Only 30% of physicians work in the public sector, despite it serving more than 80% of the population, and public primary healthcare centres are overburdened. Doctors are leaving the public sector due to poor working conditions, poor salaries, high workloads and limited opportunities for advancement.

This becomes a vicious circle: every doctor who leaves the public service makes conditions more difficult for those who remain. This crisis extends to academia, with teaching doctors leaving academic hospitals, depleting the number of teachers who are able to pass on skills in anaesthesiology, haematology, orthopaedics and all other specialities.

Rural clinics do not have enough doctors, and the department is failing to place doctors in rural areas as part of its community service apprenticeship scheme.

SA also has its peculiarities. It has a high rate of motor vehicle accidents, with an astronomical toll in injuries and deaths; and violence and injury are the second leading causes of death. With high unemployment rates, these factors have increased the number of people suffering from mental health disorders.

Blind eye

The AIDS crisis began to emerge only when democracy arrived. The apartheid government turned a blind eye, probably because it seemed to affect only black people.
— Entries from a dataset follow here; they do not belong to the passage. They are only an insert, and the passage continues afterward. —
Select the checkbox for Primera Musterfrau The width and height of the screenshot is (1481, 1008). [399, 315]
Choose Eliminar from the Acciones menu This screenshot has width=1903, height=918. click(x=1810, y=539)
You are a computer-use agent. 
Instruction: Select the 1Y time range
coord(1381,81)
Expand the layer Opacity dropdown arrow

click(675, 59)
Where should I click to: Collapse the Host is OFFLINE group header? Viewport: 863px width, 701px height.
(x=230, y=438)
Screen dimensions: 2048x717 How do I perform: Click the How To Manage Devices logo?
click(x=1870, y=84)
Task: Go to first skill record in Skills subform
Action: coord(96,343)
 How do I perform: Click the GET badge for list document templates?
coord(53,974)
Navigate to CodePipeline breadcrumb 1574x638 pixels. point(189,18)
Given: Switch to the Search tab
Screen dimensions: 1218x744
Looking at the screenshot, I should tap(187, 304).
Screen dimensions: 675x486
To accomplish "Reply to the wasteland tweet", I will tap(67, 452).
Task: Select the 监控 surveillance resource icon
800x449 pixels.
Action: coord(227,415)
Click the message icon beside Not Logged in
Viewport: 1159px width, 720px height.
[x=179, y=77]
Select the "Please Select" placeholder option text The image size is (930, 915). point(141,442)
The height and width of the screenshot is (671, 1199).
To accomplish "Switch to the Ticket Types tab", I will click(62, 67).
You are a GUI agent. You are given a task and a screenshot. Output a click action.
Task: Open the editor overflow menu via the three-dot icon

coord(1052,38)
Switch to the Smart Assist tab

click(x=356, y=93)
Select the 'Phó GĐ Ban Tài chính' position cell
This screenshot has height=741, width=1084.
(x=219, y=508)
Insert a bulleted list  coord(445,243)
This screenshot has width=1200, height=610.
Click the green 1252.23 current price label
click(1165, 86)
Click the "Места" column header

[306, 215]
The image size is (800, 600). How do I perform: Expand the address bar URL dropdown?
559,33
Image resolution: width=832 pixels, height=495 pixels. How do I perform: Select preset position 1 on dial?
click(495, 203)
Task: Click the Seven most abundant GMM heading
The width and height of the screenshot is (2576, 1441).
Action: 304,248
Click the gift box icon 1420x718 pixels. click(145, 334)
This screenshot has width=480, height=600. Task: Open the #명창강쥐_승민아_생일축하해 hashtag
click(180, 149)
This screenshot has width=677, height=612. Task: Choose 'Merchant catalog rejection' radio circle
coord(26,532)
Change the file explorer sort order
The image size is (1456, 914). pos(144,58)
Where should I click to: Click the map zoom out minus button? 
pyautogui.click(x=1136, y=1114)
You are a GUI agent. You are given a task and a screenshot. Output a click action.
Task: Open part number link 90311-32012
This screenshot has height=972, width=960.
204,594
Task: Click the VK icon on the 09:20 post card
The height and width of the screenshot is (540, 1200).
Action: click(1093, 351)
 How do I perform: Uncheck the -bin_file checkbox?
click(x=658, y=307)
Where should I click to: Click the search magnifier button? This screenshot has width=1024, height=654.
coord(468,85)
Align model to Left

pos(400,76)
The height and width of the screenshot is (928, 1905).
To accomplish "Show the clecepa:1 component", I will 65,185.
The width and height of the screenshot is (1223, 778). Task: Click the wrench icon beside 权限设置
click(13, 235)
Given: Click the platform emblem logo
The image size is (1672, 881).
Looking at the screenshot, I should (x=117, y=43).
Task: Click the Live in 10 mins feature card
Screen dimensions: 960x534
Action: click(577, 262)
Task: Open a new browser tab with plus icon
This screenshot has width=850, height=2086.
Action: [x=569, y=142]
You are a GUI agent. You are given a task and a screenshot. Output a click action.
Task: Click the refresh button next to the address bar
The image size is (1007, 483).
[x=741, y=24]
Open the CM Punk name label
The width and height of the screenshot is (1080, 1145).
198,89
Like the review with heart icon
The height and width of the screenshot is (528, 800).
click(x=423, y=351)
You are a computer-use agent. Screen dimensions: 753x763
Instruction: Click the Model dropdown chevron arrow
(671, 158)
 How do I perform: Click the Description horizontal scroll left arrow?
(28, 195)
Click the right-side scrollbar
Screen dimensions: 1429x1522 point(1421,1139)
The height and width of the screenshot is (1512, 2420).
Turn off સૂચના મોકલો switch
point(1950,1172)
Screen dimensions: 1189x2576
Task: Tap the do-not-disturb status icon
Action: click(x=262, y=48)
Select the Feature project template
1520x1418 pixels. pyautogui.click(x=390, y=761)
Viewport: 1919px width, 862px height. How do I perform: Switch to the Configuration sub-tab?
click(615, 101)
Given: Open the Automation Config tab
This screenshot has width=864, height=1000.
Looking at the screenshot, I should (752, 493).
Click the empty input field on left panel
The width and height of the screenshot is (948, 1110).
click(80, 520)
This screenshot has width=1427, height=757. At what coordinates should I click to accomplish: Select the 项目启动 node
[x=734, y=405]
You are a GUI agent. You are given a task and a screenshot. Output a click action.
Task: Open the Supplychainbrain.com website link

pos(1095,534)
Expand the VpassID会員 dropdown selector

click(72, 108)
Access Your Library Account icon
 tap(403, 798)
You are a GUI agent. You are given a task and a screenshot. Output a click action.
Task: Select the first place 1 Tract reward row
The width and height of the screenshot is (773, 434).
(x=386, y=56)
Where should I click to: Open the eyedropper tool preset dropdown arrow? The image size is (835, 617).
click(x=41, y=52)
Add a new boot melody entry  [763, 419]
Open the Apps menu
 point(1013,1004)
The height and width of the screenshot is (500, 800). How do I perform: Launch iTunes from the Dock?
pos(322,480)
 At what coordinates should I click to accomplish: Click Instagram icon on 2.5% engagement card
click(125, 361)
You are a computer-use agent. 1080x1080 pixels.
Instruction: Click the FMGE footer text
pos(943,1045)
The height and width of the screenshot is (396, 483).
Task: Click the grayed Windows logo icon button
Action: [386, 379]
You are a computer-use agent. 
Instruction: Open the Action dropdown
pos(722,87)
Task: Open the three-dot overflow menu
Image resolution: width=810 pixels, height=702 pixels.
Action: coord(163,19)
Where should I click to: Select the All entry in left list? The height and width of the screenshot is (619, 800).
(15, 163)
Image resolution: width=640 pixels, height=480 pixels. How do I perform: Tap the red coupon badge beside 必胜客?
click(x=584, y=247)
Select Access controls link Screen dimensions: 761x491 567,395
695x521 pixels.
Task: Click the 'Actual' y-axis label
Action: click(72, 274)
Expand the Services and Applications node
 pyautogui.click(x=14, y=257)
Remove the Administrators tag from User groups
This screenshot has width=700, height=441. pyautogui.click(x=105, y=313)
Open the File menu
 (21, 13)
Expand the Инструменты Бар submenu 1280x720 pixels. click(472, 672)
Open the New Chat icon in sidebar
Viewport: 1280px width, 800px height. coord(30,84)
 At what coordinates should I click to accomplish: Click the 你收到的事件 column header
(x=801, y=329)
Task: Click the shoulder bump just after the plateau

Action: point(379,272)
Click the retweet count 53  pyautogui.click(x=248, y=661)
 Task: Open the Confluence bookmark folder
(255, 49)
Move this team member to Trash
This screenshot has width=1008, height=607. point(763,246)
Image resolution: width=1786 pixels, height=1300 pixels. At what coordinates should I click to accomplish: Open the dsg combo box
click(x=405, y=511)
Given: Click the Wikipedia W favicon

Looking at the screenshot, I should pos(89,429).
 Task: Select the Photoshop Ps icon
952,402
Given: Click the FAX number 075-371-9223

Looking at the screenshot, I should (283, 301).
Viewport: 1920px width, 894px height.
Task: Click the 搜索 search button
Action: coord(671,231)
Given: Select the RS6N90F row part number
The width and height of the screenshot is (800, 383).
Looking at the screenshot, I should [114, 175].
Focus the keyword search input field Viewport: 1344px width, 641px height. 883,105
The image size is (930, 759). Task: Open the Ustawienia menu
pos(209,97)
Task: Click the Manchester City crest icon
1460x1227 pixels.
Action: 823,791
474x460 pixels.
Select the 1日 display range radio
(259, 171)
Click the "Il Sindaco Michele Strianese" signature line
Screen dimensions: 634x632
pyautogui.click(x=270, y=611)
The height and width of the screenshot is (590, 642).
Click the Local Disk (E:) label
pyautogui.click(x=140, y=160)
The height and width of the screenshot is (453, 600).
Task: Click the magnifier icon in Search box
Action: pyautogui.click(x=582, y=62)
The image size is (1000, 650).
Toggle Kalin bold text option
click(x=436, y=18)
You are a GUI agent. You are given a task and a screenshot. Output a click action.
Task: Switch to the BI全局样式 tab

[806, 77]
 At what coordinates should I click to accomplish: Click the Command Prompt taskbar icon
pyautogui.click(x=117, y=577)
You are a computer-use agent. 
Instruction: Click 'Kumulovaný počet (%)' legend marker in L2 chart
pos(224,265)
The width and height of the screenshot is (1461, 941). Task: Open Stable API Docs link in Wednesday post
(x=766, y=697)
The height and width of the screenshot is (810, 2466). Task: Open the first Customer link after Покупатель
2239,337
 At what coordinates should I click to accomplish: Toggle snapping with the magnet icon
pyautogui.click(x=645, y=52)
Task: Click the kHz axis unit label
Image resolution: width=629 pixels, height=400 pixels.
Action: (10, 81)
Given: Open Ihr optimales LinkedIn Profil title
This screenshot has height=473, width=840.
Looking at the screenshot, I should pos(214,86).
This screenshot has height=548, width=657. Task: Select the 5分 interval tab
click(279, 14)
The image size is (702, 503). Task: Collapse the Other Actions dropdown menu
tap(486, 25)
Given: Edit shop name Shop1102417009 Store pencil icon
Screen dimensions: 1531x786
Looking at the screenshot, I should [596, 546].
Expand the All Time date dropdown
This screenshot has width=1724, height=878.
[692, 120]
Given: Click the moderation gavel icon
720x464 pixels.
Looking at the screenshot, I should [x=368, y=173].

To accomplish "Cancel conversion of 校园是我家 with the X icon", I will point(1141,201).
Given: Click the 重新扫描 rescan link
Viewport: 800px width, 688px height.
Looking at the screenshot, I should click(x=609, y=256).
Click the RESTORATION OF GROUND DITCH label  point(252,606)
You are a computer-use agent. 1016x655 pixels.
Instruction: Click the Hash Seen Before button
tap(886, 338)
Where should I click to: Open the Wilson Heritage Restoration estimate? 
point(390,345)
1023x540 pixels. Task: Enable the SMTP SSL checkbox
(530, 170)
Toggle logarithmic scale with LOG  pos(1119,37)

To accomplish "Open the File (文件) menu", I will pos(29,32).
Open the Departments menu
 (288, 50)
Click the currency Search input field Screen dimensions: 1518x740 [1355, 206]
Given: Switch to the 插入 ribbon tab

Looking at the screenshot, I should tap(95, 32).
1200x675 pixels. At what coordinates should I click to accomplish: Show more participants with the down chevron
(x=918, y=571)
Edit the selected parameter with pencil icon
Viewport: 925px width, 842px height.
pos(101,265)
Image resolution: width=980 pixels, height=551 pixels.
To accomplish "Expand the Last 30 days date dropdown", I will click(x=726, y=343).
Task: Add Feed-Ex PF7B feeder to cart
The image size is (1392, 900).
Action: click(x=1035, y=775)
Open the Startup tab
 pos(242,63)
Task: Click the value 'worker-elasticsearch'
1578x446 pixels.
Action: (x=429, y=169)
It gained recognition only after the period of Thabo Mbeki’s denial.

An epidemic of huge consequences, HIV and AIDS will continue to tax the health sector for decades. As many as 4-million people are now taking antiretroviral medication, which they will have to do for the rest of their lives, and they will have to be monitored for the regimen to work with any success. SA has one of the highest rates of HIV infection, with one of the largest number of people suffering from AIDS.

Drug-resistant tuberculosis is rife, as is the older variety of TB, often linked to HIV. In 2014, TB was the leading cause of death in SA. Strangely, cardiovascular patients presenting at many clinics exceed the number with TB, while diabetes and other chronic illnesses are also showing up.

Movement of populations within the country pose problems for regional health systems. It causes large fluctuations in the number of people requiring treatment, complicating resource planning.

Among the successes of the system is the rollout of antiretrovirals and especially the prevention of mother-to-child transmission of HIV. Rates of infection have plummeted from about 25%-30% before 2001 to an estimated 1.4% in 2016.

SA has excellent healthcare facilities, but they are available to a very small segment of the population. It could be argued that democracy itself prompted the crisis in the health sector: a system built for 4-million people suddenly had to service the entire population.

The system that caters to the majority of the people — 50-million of them, with 5-million enjoying private care — is semifunctional, littered with intermittent breakdowns at hospitals, spates of baby deaths and cancer sufferers left untreated. This system nevertheless lurches on, the nurses doing their duty — some sullenly, some with compassion — the doctors taking naps when they can during 24-hour shifts.

It works as well as it can under the weight of SA’s history, politics and divisions. But it could do much better.